Exercise:
Return the forum thread below on getting correct PDF page numbers from GPTs word for word, in full, before the entries that follow it.

Passage for review:
<<<<

Obtaining correct PDF page number in the response using GPTs

I created my own GPT that provides a response based on an input document (e.g. PDF). As part of the reasoning response I would like to have the page number associated with the generated answer, i.e. based on the most relevant page that was used to generate the answer. Right now I get correct responses, but hallucinated page numbers.

Is this at all possible? Or is it that the chunking and indexing behind the scenes is agnostic to page numbers?

I have also tried loading a small test PDF (3 pages) into ChatGPT, and just asked it “what page number is X on?”, where X is some piece of information that is unique to a specific page, and the answer (page number) is completely wrong.

It makes me think that there is no preservation of document hierarchy under the hood, it’s just some straight forward chunking of text.

Is there some update about that, @platypus ? I have the same doubt about the pagination metadata information

The way that GPT interprets PDF is the same way that we can convert PDF.

While GPT can technically read pdf, it may not be good PDF.

Do a PDF to Markdown conversion, and read the document as text in notepad // nano.

does it look readable?

well thats how GPT reads it.

really the best way to load documents into GPT is one of 2 ways.

  1. Copy paste it as text (or convert it to text confidently)

  2. JSON.

the rule of thumb is - if it makes sense to YOU when you read it…
then it makes sense to GPT.

No update yet. I will run some more experiments with different ways of formatting PDFs, and report back. But it would be great if OpenAI could describe the process behind document ingestion. In my case I work with lots of visually rich documents - mixture of text, images, graphs, etc. How the ingestion, chunking, and metadata works is essentially a must. Otherwise I have to fall back on LangChain where I have full control.

1 Like

How wold you convert it to JSON because then there is the possibility of adding meta data as well??

>>>>

Records provided:
<<<<

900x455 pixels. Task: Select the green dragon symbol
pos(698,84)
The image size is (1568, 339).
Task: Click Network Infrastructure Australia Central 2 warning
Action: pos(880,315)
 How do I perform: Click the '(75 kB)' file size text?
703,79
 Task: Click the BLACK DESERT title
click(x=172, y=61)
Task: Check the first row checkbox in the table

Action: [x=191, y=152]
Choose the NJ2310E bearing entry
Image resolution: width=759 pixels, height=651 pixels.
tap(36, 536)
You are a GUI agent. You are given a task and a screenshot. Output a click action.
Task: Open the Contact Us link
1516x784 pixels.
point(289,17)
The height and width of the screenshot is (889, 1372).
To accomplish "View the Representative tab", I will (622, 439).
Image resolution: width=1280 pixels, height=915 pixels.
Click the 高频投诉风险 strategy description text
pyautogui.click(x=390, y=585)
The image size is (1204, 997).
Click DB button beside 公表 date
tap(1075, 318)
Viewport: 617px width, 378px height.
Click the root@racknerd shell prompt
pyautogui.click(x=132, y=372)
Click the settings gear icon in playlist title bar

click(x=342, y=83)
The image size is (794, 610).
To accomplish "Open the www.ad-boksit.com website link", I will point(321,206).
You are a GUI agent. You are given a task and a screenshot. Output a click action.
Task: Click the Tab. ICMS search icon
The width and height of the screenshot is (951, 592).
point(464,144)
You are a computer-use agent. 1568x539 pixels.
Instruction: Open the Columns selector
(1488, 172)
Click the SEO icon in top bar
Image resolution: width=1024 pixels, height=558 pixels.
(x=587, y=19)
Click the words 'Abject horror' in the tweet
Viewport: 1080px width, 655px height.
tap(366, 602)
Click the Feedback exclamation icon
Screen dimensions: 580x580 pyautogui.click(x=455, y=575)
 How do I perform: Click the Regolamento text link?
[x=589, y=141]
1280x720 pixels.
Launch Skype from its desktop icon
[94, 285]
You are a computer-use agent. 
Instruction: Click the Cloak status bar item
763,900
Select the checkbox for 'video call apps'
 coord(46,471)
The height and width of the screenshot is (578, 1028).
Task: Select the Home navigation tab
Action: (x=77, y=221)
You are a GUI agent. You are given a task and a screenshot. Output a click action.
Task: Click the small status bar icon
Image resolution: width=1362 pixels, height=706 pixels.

>>>>

Response to the exercise:
Obtaining correct PDF page number in the response using GPTs

I created my own GPT that provides a response based on an input document (e.g. PDF). As part of the reasoning response I would like to have the page number associated with the generated answer, i.e. based on the most relevant page that was used to generate the answer. Right now I get correct responses, but hallucinated page numbers.

Is this at all possible? Or is it that the chunking and indexing behind the scenes is agnostic to page numbers?

I have also tried loading a small test PDF (3 pages) into ChatGPT, and just asked it “what page number is X on?”, where X is some piece of information that is unique to a specific page, and the answer (page number) is completely wrong.

It makes me think that there is no preservation of document hierarchy under the hood, it’s just some straight forward chunking of text.

Is there some update about that, @platypus ? I have the same doubt about the pagination metadata information

The way that GPT interprets PDF is the same way that we can convert PDF.

While GPT can technically read pdf, it may not be good PDF.

Do a PDF to Markdown conversion, and read the document as text in notepad // nano.

does it look readable?

well thats how GPT reads it.

really the best way to load documents into GPT is one of 2 ways.

  1. Copy paste it as text (or convert it to text confidently)

  2. JSON.

the rule of thumb is - if it makes sense to YOU when you read it…
then it makes sense to GPT.

No update yet. I will run some more experiments with different ways of formatting PDFs, and report back. But it would be great if OpenAI could describe the process behind document ingestion. In my case I work with lots of visually rich documents - mixture of text, images, graphs, etc. How the ingestion, chunking, and metadata works is essentially a must. Otherwise I have to fall back on LangChain where I have full control.

1 Like

How wold you convert it to JSON because then there is the possibility of adding meta data as well??